The Rise of Teams
Annual research on trends in human capital management from Bersin by Deloitte listed “the rise of teams” as the top trend for 2016. Teams continue to be at the forefront of how work gets done in 2017. Bersin predicts: “To thrive in the digital age organizations should focus on breaking functional groups into smaller teams, customer-centric learning, experimentation and time-to-market. Organizations should examine the way work gets done and then provide support mechanisms to facilitate cross-functional success”.[1]
According to Fast Company’s top five trends for 2017 the teams are becoming more complex, blending employee and contingent workers, on-site and virtual team members. “One trend we’re already seeing is the spread of cross-functional, ad hoc, and steering teams—which in many cases replace or supplement the work of a traditional, full-time team of people all working onsite together in the same department”.[2]
More and more, work gets done by cross-functional teams that come together on specific projects. Advances in technology has facilitated working in this way. However, only 21% of the companies polled by Deloitte believe they know how to build cross-functional teams and only 12% understand how people work together in networks.

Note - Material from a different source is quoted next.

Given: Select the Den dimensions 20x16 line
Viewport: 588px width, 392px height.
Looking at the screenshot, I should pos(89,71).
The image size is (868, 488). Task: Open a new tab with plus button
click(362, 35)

Teams are not defined on an organization chart. Rather, they consist of members of different organizational units, and increasingly, include members from outside the organization. Reporting lines on an organization chart are clear, as are the organizational boundaries between units. Roles, responsibilities, priorities, processes for working together in a unit are well-defined. However, cross-functional teams operate in what is referred to as “the white space” – the areas between organizational units. The roles, responsibilities, boundaries, and processes for working together are often not clearly understood in the way they are within the formal organization.
Rather than setting teams up for success, most companies only address breakdowns across cross-functional teams when the dysfunction generates negative outcomes – when important deadlines are not met, when quality suffers, when sales don’t get made.

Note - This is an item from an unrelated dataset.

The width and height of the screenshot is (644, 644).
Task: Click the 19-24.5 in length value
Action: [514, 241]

Teams are often brought together and expected to “just get on with it”. But, as Bersin’s research shows, organizations do not pay sufficient attention to setting up teams for success. When forming teams, ideally, leaders should include individuals known for “spanning boundaries”. These are people who have relationships that cross organizational units and can bring a broader perspective to cross-functional efforts and build trust. However, while putting boundary spanners (if you know who they are) on teams can help, it’s not sufficient.
In all cases where teams go awry, there is generally a lack of a full, shared picture of how they are operating. Team members work within their own silos without an appreciation for how their work and their partners’ work interface and are in service to collective goals. There is often a lack of recognition of other priorities team members must address (in other aspects of their jobs) and how that impacts their participation in the team. Assumptions are made about each other and experienced as “truth” by those making the inferences. Working under time pressures, with a great deal of ambiguity and complexity in the environment, team members don’t take the time to talk and understand the other’s perspective. Rather, problems devolve into a blame game.

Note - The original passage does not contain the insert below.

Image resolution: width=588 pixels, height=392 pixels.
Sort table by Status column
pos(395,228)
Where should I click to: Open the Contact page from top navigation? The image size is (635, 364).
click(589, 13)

There is little wonder, then, that companies try to address these issues by training their employees to be accountable and to own the collective work. Changing employees’ mindsets about accountability won’t solve the problem, however. The work of the team is, first and foremost, to establish a foundation for working together effectively. Sure, the team needs to understand the goal of the team’s work – what it must produce. But teams often focus on the “what” of their work and not on the “how” of their work together.
There are several instances where I’ve worked to turn around cross-functional teams that have come undone. Sometimes the teams are temporary, project teams – working to build a new product or service. Other times the teams are cross-functional partners who regularly work together to deliver services to customers and manage risks for the business.
Turning a Team Around
I worked with a commercial bank to address a breakdown in coordination between loan officers and risk managers. There is a natural check and balance that needs to be in place between these groups so that sales are generated without taking on too much risk of loss. Those checks and balances can become a source of great conflict.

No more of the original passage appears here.